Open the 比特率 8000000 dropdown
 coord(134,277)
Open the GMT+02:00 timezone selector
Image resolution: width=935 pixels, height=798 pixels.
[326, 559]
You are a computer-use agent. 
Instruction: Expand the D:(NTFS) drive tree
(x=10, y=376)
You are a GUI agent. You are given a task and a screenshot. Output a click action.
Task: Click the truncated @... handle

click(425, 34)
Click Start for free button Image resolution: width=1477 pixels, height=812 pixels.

--*--

**Brief**
Pick out and copy the lines of the entries that hold the string "agent".

**Problem solution**
You are a computer-use agent. 
You are a GUI agent. You are given a task and a screenshot. Output a click action.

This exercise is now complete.